— Try it —
Reproduce every line in the material below that holds "computer".

— Exercise data —
━━━━━━━━━━
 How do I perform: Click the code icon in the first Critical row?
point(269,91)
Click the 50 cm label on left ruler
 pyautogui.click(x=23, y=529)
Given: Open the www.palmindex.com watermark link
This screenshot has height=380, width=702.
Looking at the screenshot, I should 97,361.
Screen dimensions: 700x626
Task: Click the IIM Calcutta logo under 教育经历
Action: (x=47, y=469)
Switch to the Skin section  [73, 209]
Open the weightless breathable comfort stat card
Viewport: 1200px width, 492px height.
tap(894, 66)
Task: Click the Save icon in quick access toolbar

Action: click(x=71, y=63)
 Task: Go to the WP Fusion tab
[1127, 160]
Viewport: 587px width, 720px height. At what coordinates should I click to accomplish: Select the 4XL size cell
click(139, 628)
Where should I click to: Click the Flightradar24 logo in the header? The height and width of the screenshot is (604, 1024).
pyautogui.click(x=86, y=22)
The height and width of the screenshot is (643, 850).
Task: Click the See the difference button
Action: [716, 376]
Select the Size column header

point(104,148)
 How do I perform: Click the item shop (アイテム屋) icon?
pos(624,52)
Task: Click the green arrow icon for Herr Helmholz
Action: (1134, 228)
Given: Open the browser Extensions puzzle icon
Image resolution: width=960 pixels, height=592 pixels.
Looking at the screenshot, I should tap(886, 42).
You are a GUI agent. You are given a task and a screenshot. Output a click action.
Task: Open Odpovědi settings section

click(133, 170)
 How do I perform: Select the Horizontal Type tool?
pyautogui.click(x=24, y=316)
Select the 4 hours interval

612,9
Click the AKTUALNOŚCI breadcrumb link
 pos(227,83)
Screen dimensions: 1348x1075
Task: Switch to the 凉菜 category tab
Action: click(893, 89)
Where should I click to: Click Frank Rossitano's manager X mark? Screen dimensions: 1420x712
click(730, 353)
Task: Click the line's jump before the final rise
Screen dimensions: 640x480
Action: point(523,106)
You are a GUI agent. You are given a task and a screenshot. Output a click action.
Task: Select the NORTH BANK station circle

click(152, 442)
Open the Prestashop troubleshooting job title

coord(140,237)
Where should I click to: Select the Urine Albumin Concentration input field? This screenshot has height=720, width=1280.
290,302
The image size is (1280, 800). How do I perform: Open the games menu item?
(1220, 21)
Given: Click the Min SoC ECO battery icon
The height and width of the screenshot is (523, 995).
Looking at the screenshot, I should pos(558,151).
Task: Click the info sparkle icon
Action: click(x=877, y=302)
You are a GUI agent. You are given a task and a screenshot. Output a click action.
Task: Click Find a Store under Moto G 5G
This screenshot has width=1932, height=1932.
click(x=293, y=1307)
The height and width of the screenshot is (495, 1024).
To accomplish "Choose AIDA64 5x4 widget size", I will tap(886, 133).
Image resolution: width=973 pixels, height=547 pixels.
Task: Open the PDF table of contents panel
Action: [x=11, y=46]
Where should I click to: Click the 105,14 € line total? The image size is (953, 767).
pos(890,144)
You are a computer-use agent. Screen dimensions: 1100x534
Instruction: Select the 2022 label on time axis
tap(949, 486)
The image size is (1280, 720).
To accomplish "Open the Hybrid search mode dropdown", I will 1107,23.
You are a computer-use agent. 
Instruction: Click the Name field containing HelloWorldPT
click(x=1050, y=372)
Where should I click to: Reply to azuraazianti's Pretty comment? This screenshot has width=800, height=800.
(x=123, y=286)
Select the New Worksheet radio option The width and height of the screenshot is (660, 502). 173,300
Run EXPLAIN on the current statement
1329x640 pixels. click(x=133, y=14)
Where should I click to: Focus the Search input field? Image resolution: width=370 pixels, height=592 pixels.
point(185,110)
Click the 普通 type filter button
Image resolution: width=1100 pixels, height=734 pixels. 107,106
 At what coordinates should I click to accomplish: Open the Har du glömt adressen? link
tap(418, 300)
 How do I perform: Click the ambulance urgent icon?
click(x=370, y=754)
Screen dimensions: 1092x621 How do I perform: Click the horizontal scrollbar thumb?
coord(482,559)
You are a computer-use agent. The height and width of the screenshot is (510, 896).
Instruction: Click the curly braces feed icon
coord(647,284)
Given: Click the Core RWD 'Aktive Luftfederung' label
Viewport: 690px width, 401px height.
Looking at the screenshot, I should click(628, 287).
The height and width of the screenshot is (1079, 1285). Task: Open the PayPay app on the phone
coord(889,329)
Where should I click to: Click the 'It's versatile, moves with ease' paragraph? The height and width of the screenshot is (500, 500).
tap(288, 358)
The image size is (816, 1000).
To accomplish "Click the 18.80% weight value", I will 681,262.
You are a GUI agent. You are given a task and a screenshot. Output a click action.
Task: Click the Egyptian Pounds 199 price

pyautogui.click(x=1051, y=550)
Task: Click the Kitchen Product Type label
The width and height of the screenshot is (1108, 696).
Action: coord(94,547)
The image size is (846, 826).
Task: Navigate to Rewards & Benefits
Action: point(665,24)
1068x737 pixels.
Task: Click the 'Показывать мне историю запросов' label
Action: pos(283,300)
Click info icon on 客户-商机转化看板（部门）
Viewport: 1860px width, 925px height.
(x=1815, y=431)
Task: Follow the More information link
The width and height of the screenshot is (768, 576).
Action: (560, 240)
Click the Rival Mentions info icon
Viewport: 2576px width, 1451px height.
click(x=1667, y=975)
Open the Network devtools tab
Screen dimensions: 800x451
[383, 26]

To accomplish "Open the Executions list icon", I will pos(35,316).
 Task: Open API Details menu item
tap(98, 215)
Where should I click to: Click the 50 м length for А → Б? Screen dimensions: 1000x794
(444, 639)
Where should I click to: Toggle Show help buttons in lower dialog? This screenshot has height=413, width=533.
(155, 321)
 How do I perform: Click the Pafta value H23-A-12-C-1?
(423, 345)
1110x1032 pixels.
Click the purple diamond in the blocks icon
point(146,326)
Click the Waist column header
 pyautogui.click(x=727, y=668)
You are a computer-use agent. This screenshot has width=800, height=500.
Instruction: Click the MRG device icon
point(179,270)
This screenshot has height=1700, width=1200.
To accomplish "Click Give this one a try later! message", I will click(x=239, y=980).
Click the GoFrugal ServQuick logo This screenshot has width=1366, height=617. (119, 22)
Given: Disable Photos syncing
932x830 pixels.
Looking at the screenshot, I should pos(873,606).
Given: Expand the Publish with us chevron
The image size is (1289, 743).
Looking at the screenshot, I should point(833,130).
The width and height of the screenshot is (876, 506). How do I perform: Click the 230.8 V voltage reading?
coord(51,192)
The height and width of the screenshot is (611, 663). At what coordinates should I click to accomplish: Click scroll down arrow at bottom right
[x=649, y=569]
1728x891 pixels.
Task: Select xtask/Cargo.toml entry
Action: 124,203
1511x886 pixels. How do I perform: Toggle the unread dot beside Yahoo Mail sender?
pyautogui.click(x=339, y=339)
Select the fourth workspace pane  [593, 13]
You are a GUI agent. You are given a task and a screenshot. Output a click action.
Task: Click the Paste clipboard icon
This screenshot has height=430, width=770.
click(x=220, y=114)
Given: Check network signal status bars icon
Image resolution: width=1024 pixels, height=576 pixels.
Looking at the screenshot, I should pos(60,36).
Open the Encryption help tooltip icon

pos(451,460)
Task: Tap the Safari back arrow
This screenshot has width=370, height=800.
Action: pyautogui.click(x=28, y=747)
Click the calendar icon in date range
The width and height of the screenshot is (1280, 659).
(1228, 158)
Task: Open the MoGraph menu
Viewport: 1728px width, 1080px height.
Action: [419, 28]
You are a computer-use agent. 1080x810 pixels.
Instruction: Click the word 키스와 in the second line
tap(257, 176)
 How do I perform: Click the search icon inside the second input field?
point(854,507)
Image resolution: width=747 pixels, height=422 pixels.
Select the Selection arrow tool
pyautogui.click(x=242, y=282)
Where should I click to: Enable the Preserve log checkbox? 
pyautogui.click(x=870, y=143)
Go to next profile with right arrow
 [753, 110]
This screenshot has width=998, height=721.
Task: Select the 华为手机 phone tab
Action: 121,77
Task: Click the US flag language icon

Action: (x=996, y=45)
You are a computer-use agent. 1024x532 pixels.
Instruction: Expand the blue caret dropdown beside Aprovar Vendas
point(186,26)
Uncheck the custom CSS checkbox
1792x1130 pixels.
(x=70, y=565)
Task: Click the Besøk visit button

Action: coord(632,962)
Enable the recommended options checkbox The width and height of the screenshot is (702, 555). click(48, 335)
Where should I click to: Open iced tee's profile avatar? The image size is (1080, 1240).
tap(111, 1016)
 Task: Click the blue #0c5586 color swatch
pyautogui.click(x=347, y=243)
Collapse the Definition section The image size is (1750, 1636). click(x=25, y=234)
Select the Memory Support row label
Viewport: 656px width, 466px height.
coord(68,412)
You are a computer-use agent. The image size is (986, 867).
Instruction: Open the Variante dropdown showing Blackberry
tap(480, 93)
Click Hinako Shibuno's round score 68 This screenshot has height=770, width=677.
━━━━━━━━━━
— Answer —
You are a computer-use agent. Screen dimensions: 1100x534
You are a computer-use agent. 
You are a computer-use agent. The height and width of the screenshot is (510, 896).
You are a computer-use agent. This screenshot has width=800, height=500.
You are a computer-use agent. 1080x810 pixels.
You are a computer-use agent. 1024x532 pixels.
You are a computer-use agent. The image size is (986, 867).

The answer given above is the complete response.